Now, compare that to the competition:

  • Adobe, who have great track record in the client space, and have recognised the importance of providing versions that run on all operating systems. Result: they own the video and interactive web market.
  • Microsoft, who have enough market clout to force a system on developers, particularly one that uses the same language/tools as their proprietary client/server side
  • Apple/Quicktime, who dominate in the music market and is one of the few reasons why Quicktime is installed anywhere

Let's face it, Adobe own the web browser for interactive content. Microsoft's push is to be applauded, though their past credentials and behaviour don't instil confidence (and ironically, will be the main obstacle to Silverlight's success). The thing that probably will kill it off is not supporting Linux, in much the same way that Apple's QuickTime is doomed to failure outside of the Mac/iTunes market. (One benefit of QuickTime is that it will play industry standard MPEG-4/H264, whereas Silverlight comes encumbered with Microsoft's VC-1 codec that nobody uses.)

But where Microsoft really have Sun by Duke's short curlies is that they realise it's about the runtime, not the language. Sun seem to be blinded by JAVA on everything that they do. (Why JavaFX Script? Don't they realise that that might cause confusion with JavaScript? Cue CVs from clueless recruitment agents who start looking for developers with 10 years JavaFXScript development ...)

You only have to read The One True Object that discusses the DLR's object model, and the fact that instead of auto/un/boxing/wrapping each object across a language boundary, the property of an object is consulted cross-boundary instead. That means you can have a C# GUI which takes (and displays) the results from an IronPython class. That's really powerful.

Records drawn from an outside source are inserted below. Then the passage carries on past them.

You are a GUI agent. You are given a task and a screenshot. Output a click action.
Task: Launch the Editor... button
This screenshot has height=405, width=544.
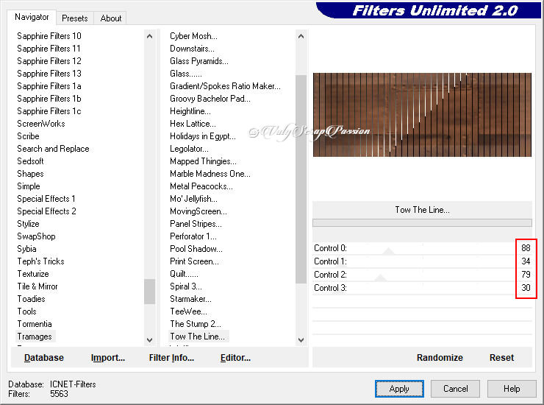coord(235,358)
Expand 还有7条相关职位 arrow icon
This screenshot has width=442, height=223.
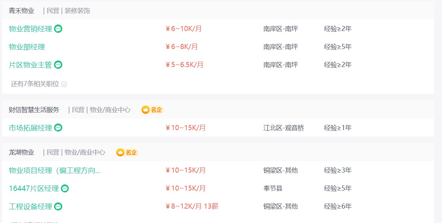pos(64,84)
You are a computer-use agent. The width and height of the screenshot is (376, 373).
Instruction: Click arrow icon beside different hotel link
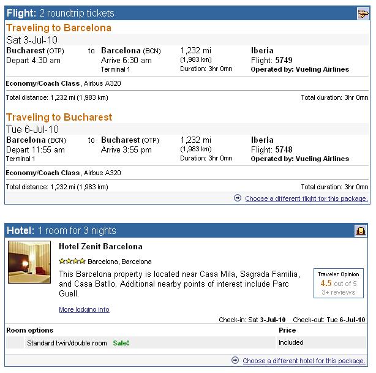click(235, 360)
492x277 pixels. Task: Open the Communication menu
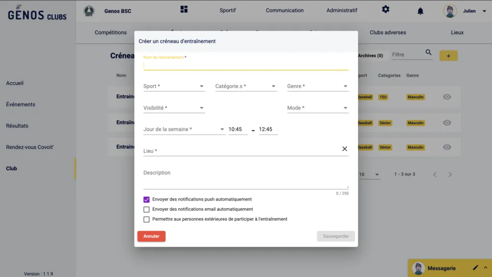[284, 11]
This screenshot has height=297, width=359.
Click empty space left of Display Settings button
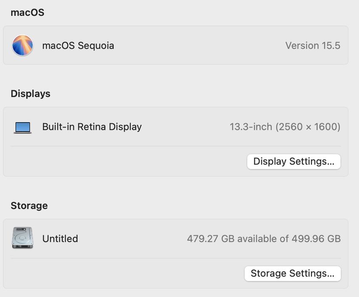point(127,162)
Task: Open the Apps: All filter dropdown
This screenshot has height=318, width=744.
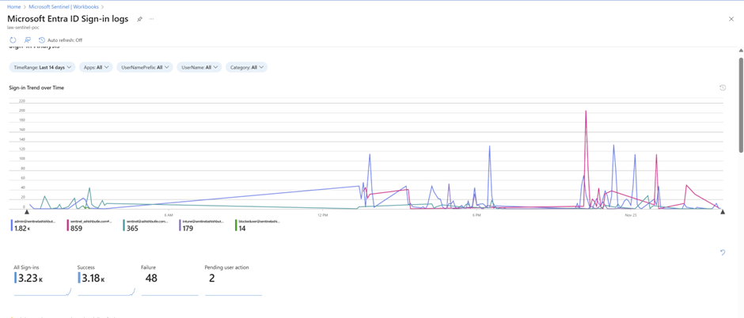Action: pyautogui.click(x=96, y=67)
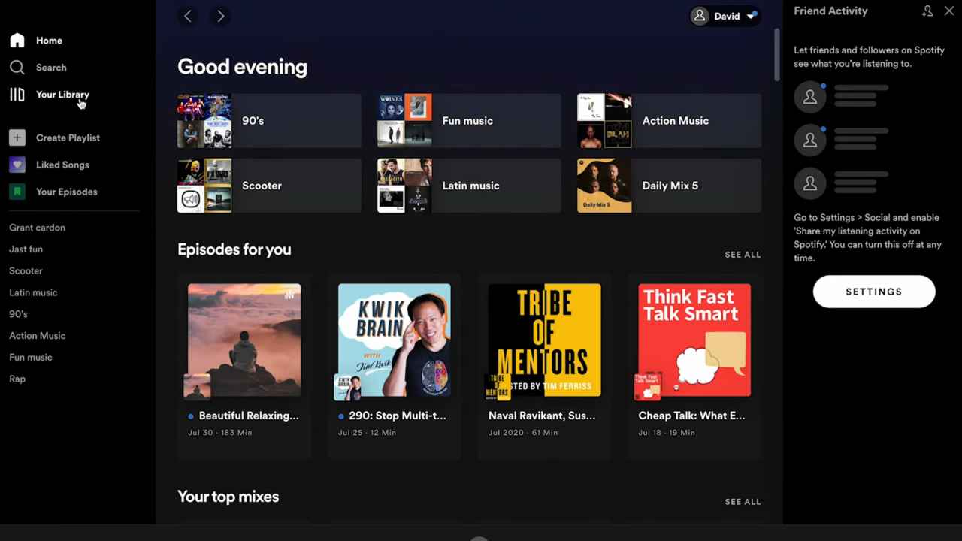Screen dimensions: 962x541
Task: Open the Rap playlist
Action: [17, 379]

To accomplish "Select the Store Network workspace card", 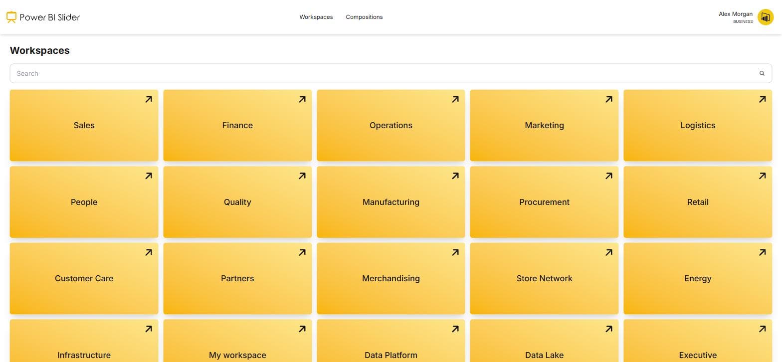I will click(544, 278).
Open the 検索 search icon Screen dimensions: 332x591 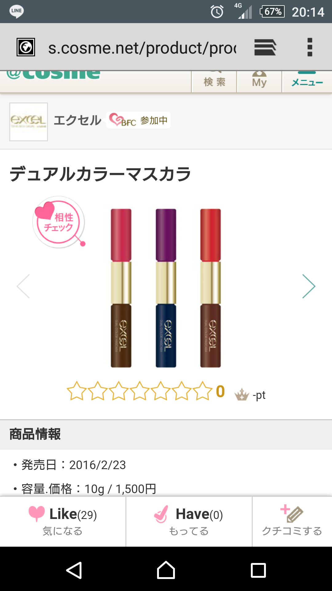click(x=214, y=81)
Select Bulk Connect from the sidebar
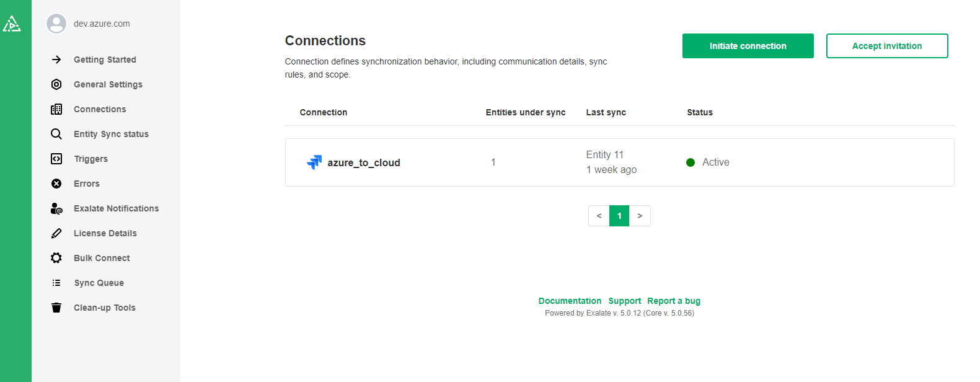Viewport: 980px width, 382px height. click(102, 258)
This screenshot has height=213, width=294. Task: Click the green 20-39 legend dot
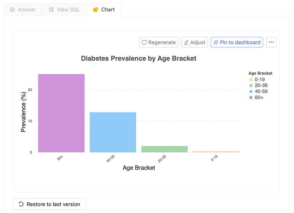pyautogui.click(x=251, y=86)
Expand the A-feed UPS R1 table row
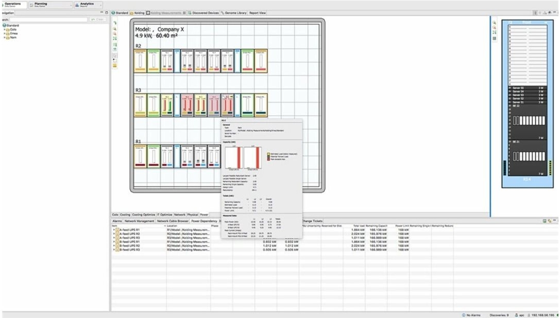Screen dimensions: 560x318 point(114,229)
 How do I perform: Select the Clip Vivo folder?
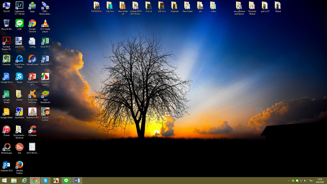110,7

Apple has used this to great effect with their Objective-C applications and AppleScript; all AppleScript does is query the objects by property, and so can hook directly into the runtime. Imagine what Java would be like if we had that; you'd be able to install plugins written in Python into your favourite Java-based IDE. Or JRuby. Or Scala. (Oh hang on, someone's already done that.)

Not only that, but the DLR allows you to annotate methods on an existing class. So, if you have (say) a String class, and you expect it to have a substring method (but instead, it has a SubString one) you can actually add the substring method yourself to the existing String class. In fact, this is what happens when treating Strings in IronPython; the String is decorated with the existing Python-esque properties and methods so that any python classes will see it as a String, even though it's the standard CLR String class. This is amazingly powerful (and it's been in Objective-C in the form of categories for ages, as well as other languages). If Sun were serious about the life of the JVM, this would be something worth paying attention to.

Instead of making the JVM first class, Sun are going down the same road that they've always done. Bloat is piled upon bloat, and from simple beginnings (Java 1.1 was 2.5Mb, pretty much the same size as the flash player is now) has grown massively (the classes.jar alone is over 10Mb on my 1.4 install). What we need is smaller systems, not larger ones. And let's face it, not only has OSGi already achieved this, Sun has too in the form of the Java ME. What's really needed is a dynamic system that can just download the parts of the VM+library combination that you really need. Want to program in JPython? You should only need to download the VM+JPython libraries. Have a (shudder) JavaFX applet? Just the VM+JavaFX code. And it should be plug-and-play; when you install new features, they should be available to others, but not mandate them.

Mind you, this is only going to happen if Java adopts a decent module system (as opposed to writing their own). Somehow, I can't see that happening. Oh well, I'm off to play around in Silverlight.